The following list aims to quickly summarize the more detailed explanations of the issues encountered above into actionable items to help speed up the conversion process:

  • Ensure usages of “===” and “!==” are used for checking referential equality
  • Remove any @NonNull or @Nullable annotations in the Kotlin code
  • Check that single line comments are located in their desired places and not duplicated
  • Add back removed blank lines within functions to match the style of the Java code
  • Fix any incorrect casting attempts between number values
  • Improve code readability by renaming local variables that shadow names of function parameters
  • Remove unnecessary private keywords on get() accessors on private properties

Outcomes

Right now, approximately half of the DeskClock app’s Java files have been converted to Kotlin. We’ve replaced 15,886 lines of Java code with an equivalent 15,240 lines of Kotlin code. The conversion of these Java files took roughly one month of engineering to complete.

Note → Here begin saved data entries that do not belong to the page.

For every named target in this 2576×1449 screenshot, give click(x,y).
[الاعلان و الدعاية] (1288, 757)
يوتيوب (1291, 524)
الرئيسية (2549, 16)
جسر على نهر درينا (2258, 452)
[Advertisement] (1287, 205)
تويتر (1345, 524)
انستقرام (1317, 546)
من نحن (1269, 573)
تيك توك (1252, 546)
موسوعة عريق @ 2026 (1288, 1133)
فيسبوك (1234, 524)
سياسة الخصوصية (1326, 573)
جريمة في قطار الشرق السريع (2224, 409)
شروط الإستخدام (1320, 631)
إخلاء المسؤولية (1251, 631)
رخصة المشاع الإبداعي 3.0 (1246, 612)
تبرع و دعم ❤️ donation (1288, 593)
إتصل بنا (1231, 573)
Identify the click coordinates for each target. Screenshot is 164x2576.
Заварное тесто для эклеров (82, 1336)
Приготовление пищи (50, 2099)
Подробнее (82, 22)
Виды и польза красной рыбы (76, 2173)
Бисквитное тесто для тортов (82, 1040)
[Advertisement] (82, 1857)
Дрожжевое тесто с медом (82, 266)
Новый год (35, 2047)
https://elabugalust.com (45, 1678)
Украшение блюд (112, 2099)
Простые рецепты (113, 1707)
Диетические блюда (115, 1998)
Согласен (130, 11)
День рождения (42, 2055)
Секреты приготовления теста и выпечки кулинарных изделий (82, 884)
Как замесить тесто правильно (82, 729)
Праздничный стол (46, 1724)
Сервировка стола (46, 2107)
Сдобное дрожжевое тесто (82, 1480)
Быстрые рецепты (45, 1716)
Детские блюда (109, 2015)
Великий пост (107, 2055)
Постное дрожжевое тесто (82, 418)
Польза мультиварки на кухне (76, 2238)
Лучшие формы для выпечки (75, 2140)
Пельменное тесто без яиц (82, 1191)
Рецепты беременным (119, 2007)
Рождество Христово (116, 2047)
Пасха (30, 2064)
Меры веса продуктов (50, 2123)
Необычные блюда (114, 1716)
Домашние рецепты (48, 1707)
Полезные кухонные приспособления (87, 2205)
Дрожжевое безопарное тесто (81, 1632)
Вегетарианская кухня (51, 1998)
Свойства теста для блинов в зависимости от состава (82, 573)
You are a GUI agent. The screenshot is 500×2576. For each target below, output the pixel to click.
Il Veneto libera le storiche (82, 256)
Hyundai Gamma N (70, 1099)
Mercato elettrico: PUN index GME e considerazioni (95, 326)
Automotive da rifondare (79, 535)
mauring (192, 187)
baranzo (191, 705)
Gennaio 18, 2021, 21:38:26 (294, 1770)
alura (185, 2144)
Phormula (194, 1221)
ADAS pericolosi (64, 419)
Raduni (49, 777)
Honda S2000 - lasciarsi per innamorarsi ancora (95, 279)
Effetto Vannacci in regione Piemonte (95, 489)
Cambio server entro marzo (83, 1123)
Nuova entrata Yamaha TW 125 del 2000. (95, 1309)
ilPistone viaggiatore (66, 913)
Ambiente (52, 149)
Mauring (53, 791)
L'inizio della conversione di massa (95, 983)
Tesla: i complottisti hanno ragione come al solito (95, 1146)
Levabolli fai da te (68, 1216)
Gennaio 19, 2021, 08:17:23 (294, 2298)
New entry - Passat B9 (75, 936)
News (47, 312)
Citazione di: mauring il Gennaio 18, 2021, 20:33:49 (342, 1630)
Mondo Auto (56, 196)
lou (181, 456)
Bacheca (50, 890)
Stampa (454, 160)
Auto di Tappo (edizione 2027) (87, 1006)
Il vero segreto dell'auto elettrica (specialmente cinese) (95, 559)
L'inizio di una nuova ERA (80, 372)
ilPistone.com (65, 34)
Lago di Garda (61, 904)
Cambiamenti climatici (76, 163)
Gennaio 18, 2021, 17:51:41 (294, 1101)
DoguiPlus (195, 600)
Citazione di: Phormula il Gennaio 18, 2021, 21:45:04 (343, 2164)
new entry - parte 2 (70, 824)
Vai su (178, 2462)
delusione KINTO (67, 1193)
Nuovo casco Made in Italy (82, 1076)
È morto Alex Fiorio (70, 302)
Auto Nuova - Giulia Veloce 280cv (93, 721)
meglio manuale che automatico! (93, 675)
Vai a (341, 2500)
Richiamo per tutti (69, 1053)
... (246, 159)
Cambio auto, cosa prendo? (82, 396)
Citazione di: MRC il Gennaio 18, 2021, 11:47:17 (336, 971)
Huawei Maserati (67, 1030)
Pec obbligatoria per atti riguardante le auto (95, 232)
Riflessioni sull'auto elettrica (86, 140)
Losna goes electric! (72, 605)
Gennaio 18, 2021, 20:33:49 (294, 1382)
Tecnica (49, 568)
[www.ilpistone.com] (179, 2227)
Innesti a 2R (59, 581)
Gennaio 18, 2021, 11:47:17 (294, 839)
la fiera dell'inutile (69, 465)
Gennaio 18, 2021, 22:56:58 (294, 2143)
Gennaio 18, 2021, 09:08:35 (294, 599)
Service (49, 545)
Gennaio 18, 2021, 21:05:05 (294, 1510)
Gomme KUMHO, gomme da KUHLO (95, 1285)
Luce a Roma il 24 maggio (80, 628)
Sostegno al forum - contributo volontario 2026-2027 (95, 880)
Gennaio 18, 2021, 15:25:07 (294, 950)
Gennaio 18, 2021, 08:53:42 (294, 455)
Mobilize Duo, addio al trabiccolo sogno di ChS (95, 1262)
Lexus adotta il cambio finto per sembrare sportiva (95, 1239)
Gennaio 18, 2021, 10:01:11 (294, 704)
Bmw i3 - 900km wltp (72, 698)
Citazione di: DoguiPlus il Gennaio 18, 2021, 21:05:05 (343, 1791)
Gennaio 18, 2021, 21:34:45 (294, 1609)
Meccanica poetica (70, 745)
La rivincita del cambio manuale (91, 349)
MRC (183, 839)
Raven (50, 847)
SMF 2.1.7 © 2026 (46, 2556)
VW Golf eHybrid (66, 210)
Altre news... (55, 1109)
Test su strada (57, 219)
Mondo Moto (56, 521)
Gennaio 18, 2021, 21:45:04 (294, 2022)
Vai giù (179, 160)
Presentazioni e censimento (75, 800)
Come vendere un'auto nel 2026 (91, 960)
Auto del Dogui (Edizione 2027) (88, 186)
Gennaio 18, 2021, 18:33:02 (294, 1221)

Through this Kotlin conversion process, as well as this article, the AOSP DeskClock app is better able to fulfill its goal of being an example for Android development best practices.

After converting roughly half of the DeskClock app to Kotlin, we’re already seeing benefits in the number of lines of code to do equivalent work. The total number of lines of code has dropped from 15,886 to 15,240, representing a ~5% decrease. While this is not a tremendous decrease so far, it is expected that as more Java files are converted to Kotlin, some additional boilerplate code can be removed, as the Kotlin files have less interaction with Java files.

We also examined the differences in build times and APK size between the original Java app and the half-converted app. The APK size of the partially converted Kotlin app was 6237217 bytes, compared to 6117353 bytes for the original Java app’s APK size. This very slight size increase, approximately 2%, shows that the introduction of Kotlin to the app did not dramatically affect the APK size. When looking at the change in build times between these two versions of the app, the Java app had an average build time of ~33 seconds, whereas the partially-converted Kotlin app had an average build time of ~57 seconds. These build times were both recorded while performing clean builds with no previously compiled class files on a 48 core machine with 128 GB of RAM.

In addition to the results found from the conversion of the DeskClock app, other developers have similarly seen benefits from converting to Kotlin. Duolingo completed a full Kotlin migration of their app and reduced their line count by 30%. As well, the Google Home app began incorporating Kotlin into their codebase, reducing their NullPointerExceptions by 33%. 70% of the top 1k apps include Kotlin code, as well, and 60% of professional Android developers use Kotlin.

Next Steps

To learn more about the Java to Kotlin conversion process for Android, check out the Get Started with Kotlin on Android documentation or the Kotlin for Java Developers Pathway. If you’d like to look at the codebase, you can check out the AOSP source code by following the Downloading the Source documentation.